RIAs are confronting a more crowded, competitive market when it comes to winning new clients, as affluent individuals grow more cautious and more wirehouse brokers embrace the RIA model, says Nick Georgis, Schwab Advisor Services's vice president of practice management and business strategy.

RIAs are finding that it is taking longer to close new business prospects and they are closing less business, Georgis said in an interview. Increasing client inertia is one reason why.

"There is more caution on the part of the client and investors are more fearful," Georgis said in an interview at Schwab IMPACT's annual conference in Chicago. "They are interviewing more advisors and finding more people who are taking a holistic approach advice [business]."
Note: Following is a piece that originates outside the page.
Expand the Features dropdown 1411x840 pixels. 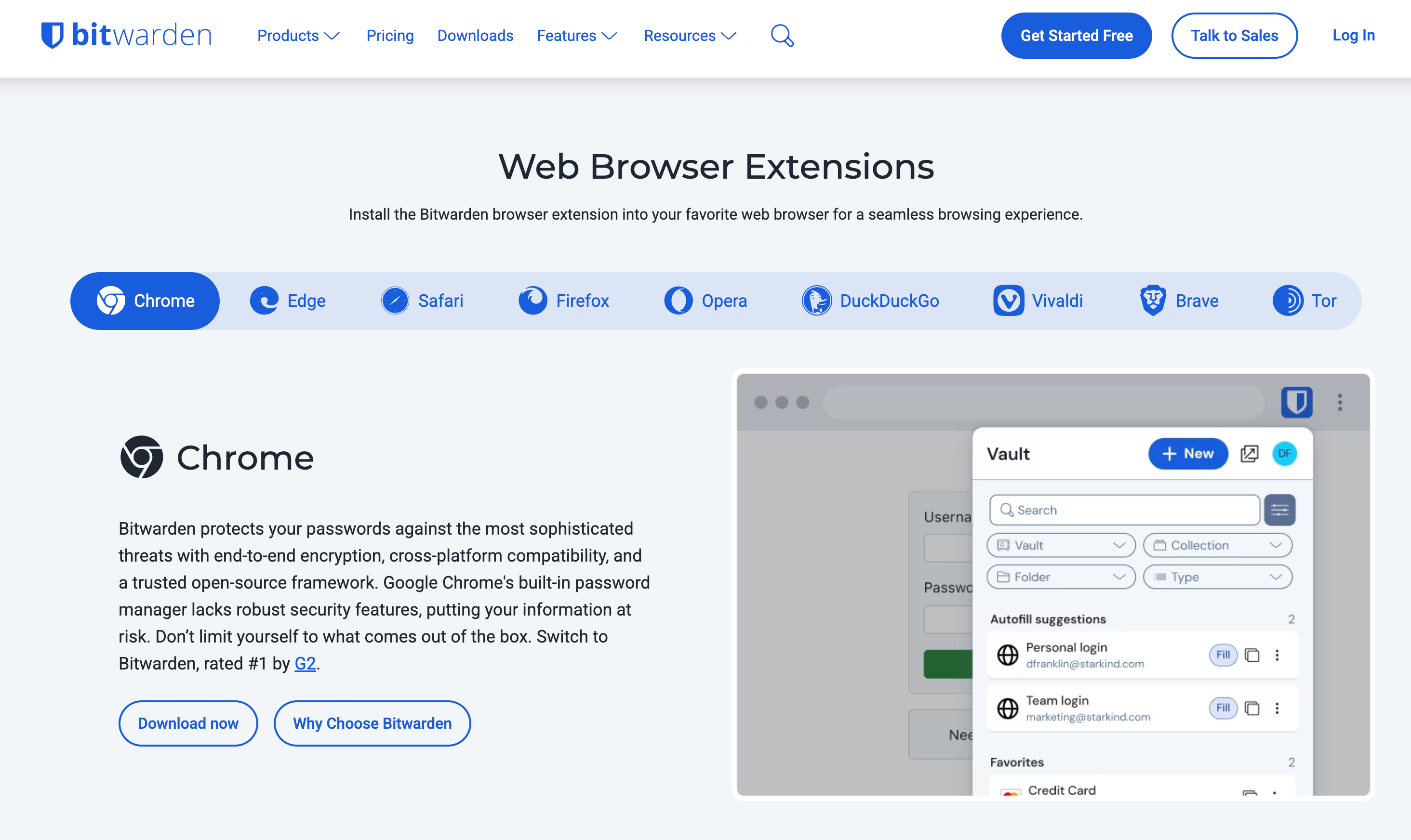tap(576, 36)
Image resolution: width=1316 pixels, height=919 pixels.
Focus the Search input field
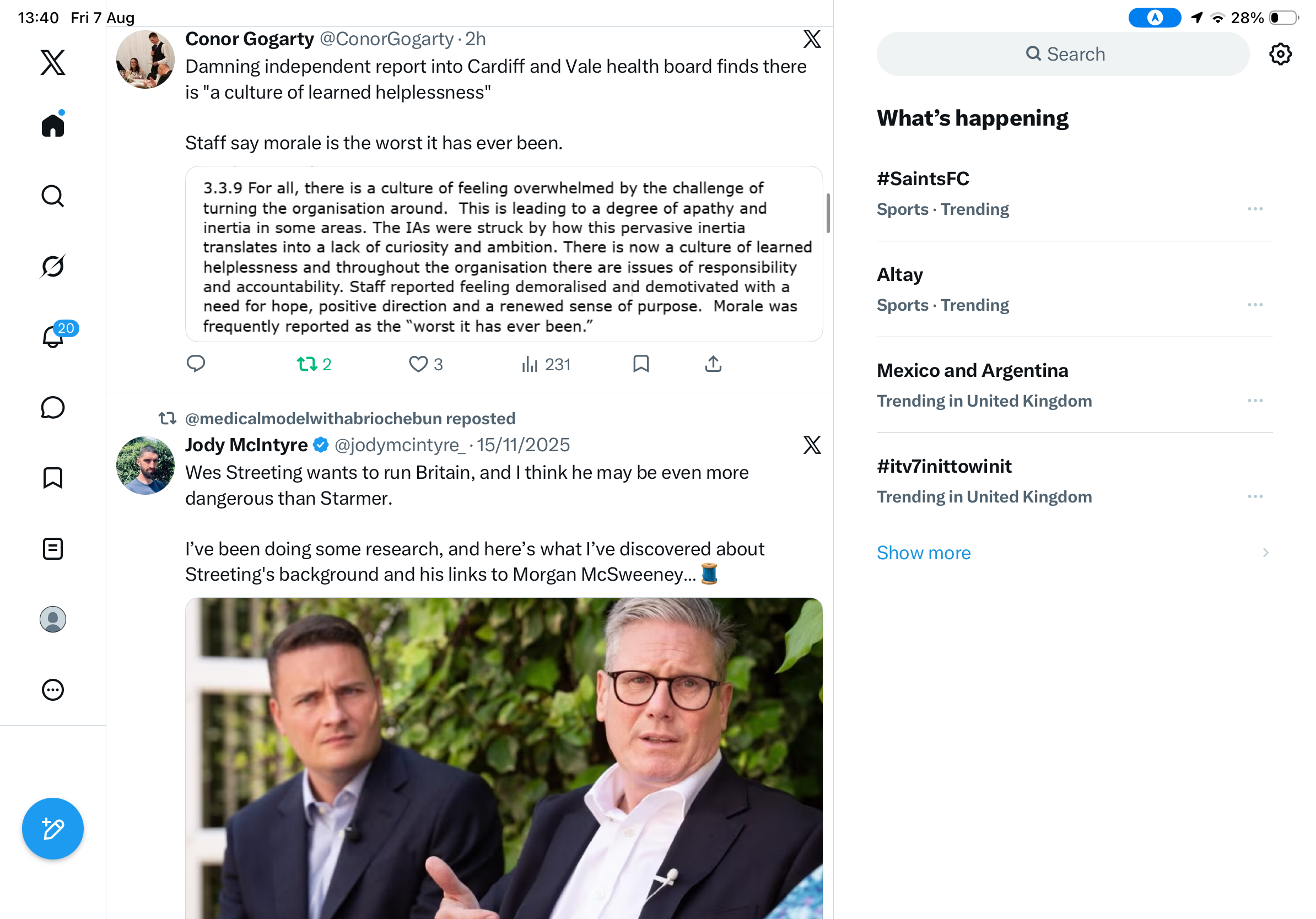[x=1062, y=54]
As the exodus of wirehouse brokers to the RIA and independent broker-dealer models continues, RIAs are more likely to find a competitor who looks just like them right down the street. In the next five years, they are going to find themselves competing with even more people who do and look like they do, Georgis believes.

The RIA business is growing assets at an annual rate of about 7% while the wirehouse world is shrinking at a 4% annual rate. Project this out four or five years and the picture of a crowded RIA market emerges.

Schwab now has 18 full-time consultants devoted to assisting RIA firms with practice management and succession issues and another 100 relationship managers who advise in less detail and then refer RIA firms to two-day off-site meeting with the consultants. "Succession isn't just about transferring a business; it's about transforming it," Georgis said.

RIAs may not like being measured by their assets under management (AUM). But for every two firms that reach and easily surpass the $500 million or $1 billion AUM level, there are eight or nine firms that reach those levels and see their business plateau.